- EXERCISE 1 -
Return the passage on compurgators word for word, in full.
- EXERCISE 2 -
Rewrite only the rows in the stretch from the line containing "Given: Collapse the" through the line containing "click(81, 44)", changing "Given" to "Prompt" and leaving everything else as it is.

### EXCERPTED TEXT ###

The employment of compurgators under the Visigothic system was an important and popular one. Their number is not stated, and does not appear to have been limited, but originally it consisted of twelve. The probable predecessor of our system of trial by jury, this institution was derived from the Saxons, and was, without question, of remote antiquity. The oath, under other systems of jurisprudence, rarely employed in purgation of crime, was frequently resorted to by the Visigothic magistracy, as it formerly had been under the primitive legal procedure of the Germans. An accused party, if he had hitherto borne a good character, was entitled to establish his innocence by this means; a proceeding which could be confirmed and accompanied by the affidavits of his friends, neighbors, and kinsmen, who, being persons best acquainted with his character and habits, came into court, and swore to their belief in his innocence. No testimony was offered in their presence, and no arguments were made before them, as with the modern jury. With more correct notions of the requisites and effect of legal evidence than their German predecessors, the Visigothic courts did not admit the intervention of compurgators, except under circumstances where competent proof had failed to conclusively establish the guilt of the accused. It is a curious fact that their services were enlisted by criminals and litigants in the courts of England until comparatively recent times. At first limited to criminal prosecutions, their introduction was subsequently extended to various civil actions, and especially to those brought for the recovery of debts; and, recognized by the Canon Law, compurgators were sworn in England as late as the reign of Elizabeth. This remarkable institution, which bears so plainly the impress of ecclesiastical influence, appealing to the piety and superstitious fears of the ignorant, evinces, by the surprising vitality which it exhibited, its peculiar adaptation to the purposes of legal procedure in the age when it prevailed.

### GIVEN INFORMATION ###

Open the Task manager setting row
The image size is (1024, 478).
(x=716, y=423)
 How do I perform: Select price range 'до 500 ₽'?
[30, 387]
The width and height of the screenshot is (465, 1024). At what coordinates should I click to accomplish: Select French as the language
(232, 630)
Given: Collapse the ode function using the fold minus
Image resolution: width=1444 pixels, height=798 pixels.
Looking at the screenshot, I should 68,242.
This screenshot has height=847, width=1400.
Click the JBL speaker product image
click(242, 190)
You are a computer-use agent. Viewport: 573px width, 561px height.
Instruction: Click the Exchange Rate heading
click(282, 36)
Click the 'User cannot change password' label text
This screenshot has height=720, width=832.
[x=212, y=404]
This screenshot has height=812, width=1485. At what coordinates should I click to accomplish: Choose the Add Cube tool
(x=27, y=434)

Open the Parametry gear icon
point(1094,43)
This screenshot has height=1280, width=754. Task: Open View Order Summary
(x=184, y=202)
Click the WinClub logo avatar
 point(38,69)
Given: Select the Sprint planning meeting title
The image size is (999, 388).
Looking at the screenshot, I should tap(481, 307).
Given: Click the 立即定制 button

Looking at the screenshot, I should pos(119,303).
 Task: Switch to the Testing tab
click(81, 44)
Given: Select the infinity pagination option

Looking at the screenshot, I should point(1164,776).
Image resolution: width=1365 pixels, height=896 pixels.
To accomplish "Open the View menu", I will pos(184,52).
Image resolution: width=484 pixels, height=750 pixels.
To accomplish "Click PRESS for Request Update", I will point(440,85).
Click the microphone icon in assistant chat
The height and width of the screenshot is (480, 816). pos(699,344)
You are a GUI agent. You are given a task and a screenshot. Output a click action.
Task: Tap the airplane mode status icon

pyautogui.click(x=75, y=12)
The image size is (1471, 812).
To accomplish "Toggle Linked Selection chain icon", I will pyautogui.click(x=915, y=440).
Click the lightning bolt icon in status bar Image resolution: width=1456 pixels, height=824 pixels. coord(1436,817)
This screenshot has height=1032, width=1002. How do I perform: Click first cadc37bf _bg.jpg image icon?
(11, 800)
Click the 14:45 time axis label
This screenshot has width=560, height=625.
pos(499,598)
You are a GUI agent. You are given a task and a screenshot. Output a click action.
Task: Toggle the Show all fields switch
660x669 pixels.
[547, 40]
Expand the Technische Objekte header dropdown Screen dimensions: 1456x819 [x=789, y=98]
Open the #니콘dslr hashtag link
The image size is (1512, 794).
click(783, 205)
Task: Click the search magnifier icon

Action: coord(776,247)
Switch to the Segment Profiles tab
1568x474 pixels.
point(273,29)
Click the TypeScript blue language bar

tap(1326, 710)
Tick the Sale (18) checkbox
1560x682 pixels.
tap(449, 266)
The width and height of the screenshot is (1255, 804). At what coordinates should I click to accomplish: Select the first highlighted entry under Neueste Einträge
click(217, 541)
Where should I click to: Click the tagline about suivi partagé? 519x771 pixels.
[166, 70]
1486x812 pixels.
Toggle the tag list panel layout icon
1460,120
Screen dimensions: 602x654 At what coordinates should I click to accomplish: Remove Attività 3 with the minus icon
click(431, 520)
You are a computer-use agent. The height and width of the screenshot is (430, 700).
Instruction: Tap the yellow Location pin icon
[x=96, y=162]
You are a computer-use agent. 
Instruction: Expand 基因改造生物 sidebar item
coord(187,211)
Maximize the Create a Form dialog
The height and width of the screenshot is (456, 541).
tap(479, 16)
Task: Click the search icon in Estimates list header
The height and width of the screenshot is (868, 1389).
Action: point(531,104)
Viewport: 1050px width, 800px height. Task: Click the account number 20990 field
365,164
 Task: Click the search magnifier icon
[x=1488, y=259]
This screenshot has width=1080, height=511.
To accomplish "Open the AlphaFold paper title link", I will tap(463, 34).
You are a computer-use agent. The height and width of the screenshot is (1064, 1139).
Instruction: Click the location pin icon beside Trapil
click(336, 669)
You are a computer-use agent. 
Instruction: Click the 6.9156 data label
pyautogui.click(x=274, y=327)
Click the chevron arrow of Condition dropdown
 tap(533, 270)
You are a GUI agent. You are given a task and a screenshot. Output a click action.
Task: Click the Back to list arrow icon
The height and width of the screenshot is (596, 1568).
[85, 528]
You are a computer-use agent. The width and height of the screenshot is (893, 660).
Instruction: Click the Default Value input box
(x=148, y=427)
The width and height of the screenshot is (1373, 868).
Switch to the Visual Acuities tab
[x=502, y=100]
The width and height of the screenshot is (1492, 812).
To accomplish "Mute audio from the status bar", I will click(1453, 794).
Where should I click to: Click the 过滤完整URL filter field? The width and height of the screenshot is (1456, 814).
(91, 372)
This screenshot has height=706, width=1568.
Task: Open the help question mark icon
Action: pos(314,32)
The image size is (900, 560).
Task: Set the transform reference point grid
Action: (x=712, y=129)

###

- EXERCISE RESPONSE 1 -
The employment of compurgators under the Visigothic system was an important and popular one. Their number is not stated, and does not appear to have been limited, but originally it consisted of twelve. The probable predecessor of our system of trial by jury, this institution was derived from the Saxons, and was, without question, of remote antiquity. The oath, under other systems of jurisprudence, rarely employed in purgation of crime, was frequently resorted to by the Visigothic magistracy, as it formerly had been under the primitive legal procedure of the Germans. An accused party, if he had hitherto borne a good character, was entitled to establish his innocence by this means; a proceeding which could be confirmed and accompanied by the affidavits of his friends, neighbors, and kinsmen, who, being persons best acquainted with his character and habits, came into court, and swore to their belief in his innocence. No testimony was offered in their presence, and no arguments were made before them, as with the modern jury. With more correct notions of the requisites and effect of legal evidence than their German predecessors, the Visigothic courts did not admit the intervention of compurgators, except under circumstances where competent proof had failed to conclusively establish the guilt of the accused. It is a curious fact that their services were enlisted by criminals and litigants in the courts of England until comparatively recent times. At first limited to criminal prosecutions, their introduction was subsequently extended to various civil actions, and especially to those brought for the recovery of debts; and, recognized by the Canon Law, compurgators were sworn in England as late as the reign of Elizabeth. This remarkable institution, which bears so plainly the impress of ecclesiastical influence, appealing to the piety and superstitious fears of the ignorant, evinces, by the surprising vitality which it exhibited, its peculiar adaptation to the purposes of legal procedure in the age when it prevailed.

- EXERCISE RESPONSE 2 -
Prompt: Collapse the ode function using the fold minus
Image resolution: width=1444 pixels, height=798 pixels.
Looking at the screenshot, I should 68,242.
This screenshot has height=847, width=1400.
Click the JBL speaker product image
click(242, 190)
You are a computer-use agent. Viewport: 573px width, 561px height.
Instruction: Click the Exchange Rate heading
click(282, 36)
Click the 'User cannot change password' label text
This screenshot has height=720, width=832.
[x=212, y=404]
This screenshot has height=812, width=1485. At what coordinates should I click to accomplish: Choose the Add Cube tool
(x=27, y=434)

Open the Parametry gear icon
point(1094,43)
This screenshot has height=1280, width=754. Task: Open View Order Summary
(x=184, y=202)
Click the WinClub logo avatar
 point(38,69)
Prompt: Select the Sprint planning meeting title
The image size is (999, 388).
Looking at the screenshot, I should tap(481, 307).
Prompt: Click the 立即定制 button

Looking at the screenshot, I should pos(119,303).
 Task: Switch to the Testing tab
click(81, 44)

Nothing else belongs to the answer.